UK: An overview of the economic position
Following a shock decision to leave the European Union on 23rd June 2016, UK economic growth has held up better than widely expected. Whilst in the six months following the referendum growth remained stable, the first half of 2017 saw a sharp increase in inflation followed by a slowdown in growth.
The weaker pound has boosted net exports; however, the service sector is anticipated to slow slightly – but remain positive – for 2017-18. GDP Growth is anticipated to slow gradually going forwards, with an anticipated rate of circa 2.0% in 2017 falling to between 1.6% and 1.4% for the latter part of 2018 as consumer spending and real-term wage freezes hit household budgets.
Oddly, UK unemployment rates continue to be at their lowest rates since 1971 with just 4.3% currently out of work. This rate has decreased year on year since 2012, where the percentile sat beyond 8%. Critics state that this is in-part due to zero-hour contracts and the so-called ‘gig economy’.
There remains uncertainty of the UK’s next steps in EU negotiations as discussions continue to crawl ahead. Whilst the pound saw a considerable drop after the referendum, it has rallied in recent months, despite the first UK interest rate rise in a decade in October. The economy remains held in suspense as the United Kingdom negotiate an exit position with the continent.
Insolvency trend for the last 12 months
Observing the office for national statistics, insolvency rates within the UK for Q2 2017 showed a 12.6% rise on Q1, and a lofty 27.8% increase on the same period in 2016. However, the figures are confused by a change in claimable expenses which saw the liquidation of 1,131 personal service companies.
Excluding these figures, despite the ever-close looming Brexit date, insolvencies fell to the lowest quarterly point since records began in 2000.

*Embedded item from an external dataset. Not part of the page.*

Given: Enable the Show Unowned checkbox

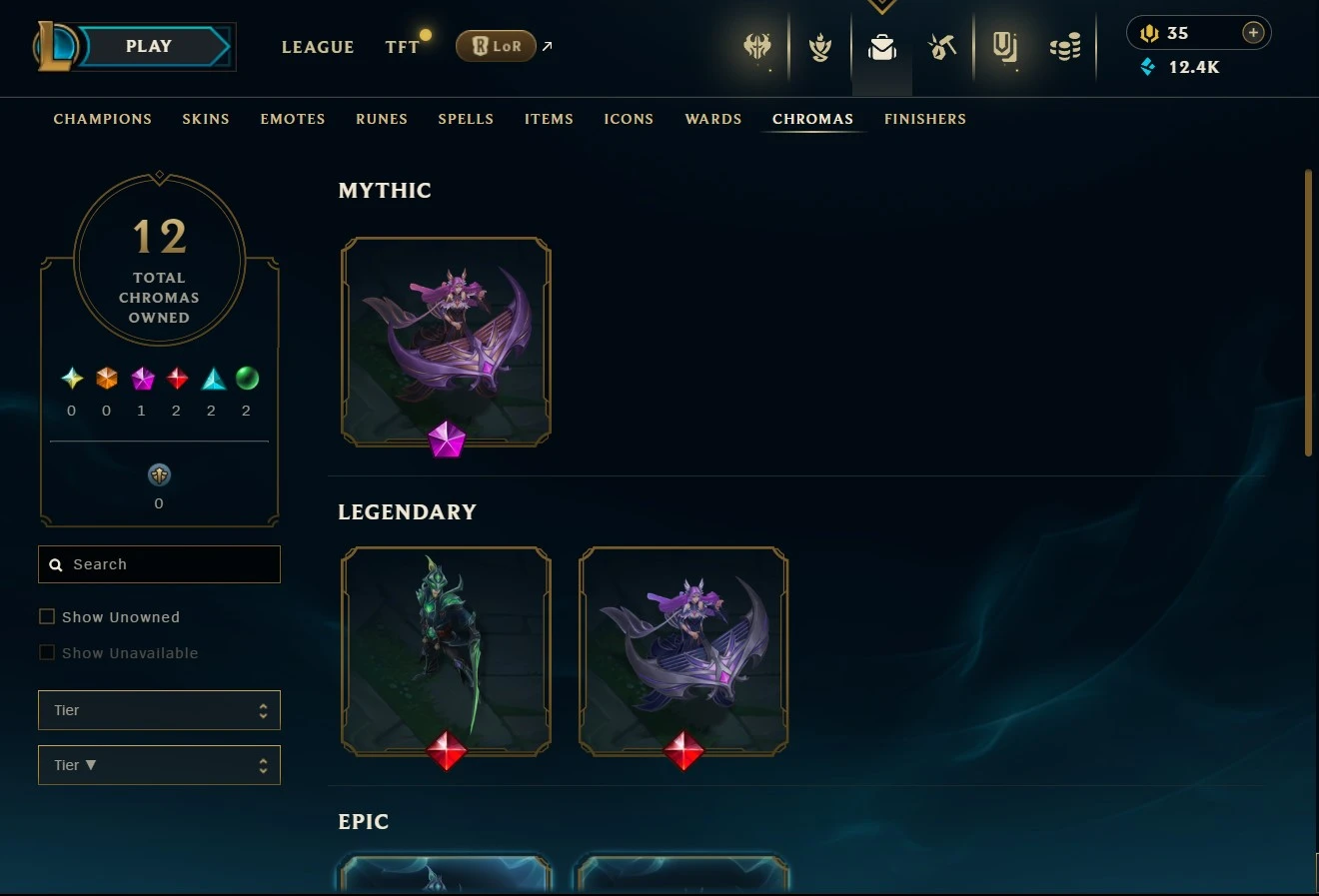Looking at the screenshot, I should click(x=47, y=616).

The latest comparable figures (those of Q3 2017) do show an increase against the underlying numbers for Q2. This was accompanied by a record high in voluntary arrangements (74%) against 16% compulsory liquidations and 10% other insolvencies.

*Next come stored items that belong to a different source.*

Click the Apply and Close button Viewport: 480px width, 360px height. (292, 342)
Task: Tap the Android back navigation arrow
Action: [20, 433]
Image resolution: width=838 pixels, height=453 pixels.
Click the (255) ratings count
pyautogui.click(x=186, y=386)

Construction remains the area where most companies will become insolvent, with the wholesale and retail trade (including vehicle repair) being second highest, followed by accommodation & food service. Total corporate failures increased in 2017 against 2016 – albeit by just 1%.
One of the UK’s leading insurers, Atradius, anticipates corporate failures to increase by a further 4% in 2018 attributed in part to the fall in manufacturing production, led by the transport sector. With Brexit negotiations still uncertain, there is a consensus that insolvency rates will increase throughout 2018 and 2019.

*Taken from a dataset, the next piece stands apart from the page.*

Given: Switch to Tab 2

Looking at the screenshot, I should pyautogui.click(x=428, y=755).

Impacts on the credit insurance market
Whilst the business market has remained resilient since the June 2016 vote to leave the European Union, the upward trend in insolvencies is expected to contribute to greater losses for the 2018-19 period across all sectors.
Insurers are already beginning to suffer the fall out and are anticipating an increasing upward trend in insolvencies going forwards.
The recent failures of two high profile organisations, Carillion and Palmer & Harvey seems to have substantiated these fears that are exacerbated with the afore-mentioned concerns over the impact of Brexit.
Major UK insurers and market shares
In the United Kingdom, the three dominant insurers are the global trio of Euler Hermes, Atradius and Coface.
These are the three established international insurers with risk-underwriting and debt collection offices spread strategically throughout the globe.
However, there has been an interesting development within the UK market over the past 18 months, and that is the take-over of HCC by Tokio Marine.
Now named TMHCC, the ‘re-branded’ insurer has made significant steps to strengthen it’s position and gain market share in the UK. Many experienced and high profile individuals have been attracted from other insurers to TMHCC, which is focussed on developing its export underwriting capabilities in particular.
This has resulted in a migration of policies away from the Top 3, as their appetite for risk has remained constant or waned, while TMHCC, without the same capacity limitations, has shown the desire to win the business in which there are key limits issues at stake.
As a result, TMHCC has just finished a very successful year in 2017 with a large increase in its policyholder-base.
Other good performers within the UK industry have been QBE, the antipodean insurer and Lloyd’s syndicate Nexus CIFS (formerly Credit Indemnity). These are smaller, more specialist insurers which often offer a more personalised service to their preferred profile of policyholder.
Credendo has recently re-branded from Credimundi in the UK. With a change of Country Manager, Credendo, which offers an individual brand of policy is positioning itself to win market share with exporters into non-OECD parts of the world, in particular.
AIG is now strengthening its presence in the SME sector with some specialised products which are forward-looking and include non-cancellable cover. This is also a feature of the Equinox offering, which was presented at the AU conference in 2017.
Markel International also presented at the AU conference and this is an organisation which will look at proposals that are not readily available from the rest of the market.
Markel is also strong with single risk offerings as are one of its main competitors, Chubb.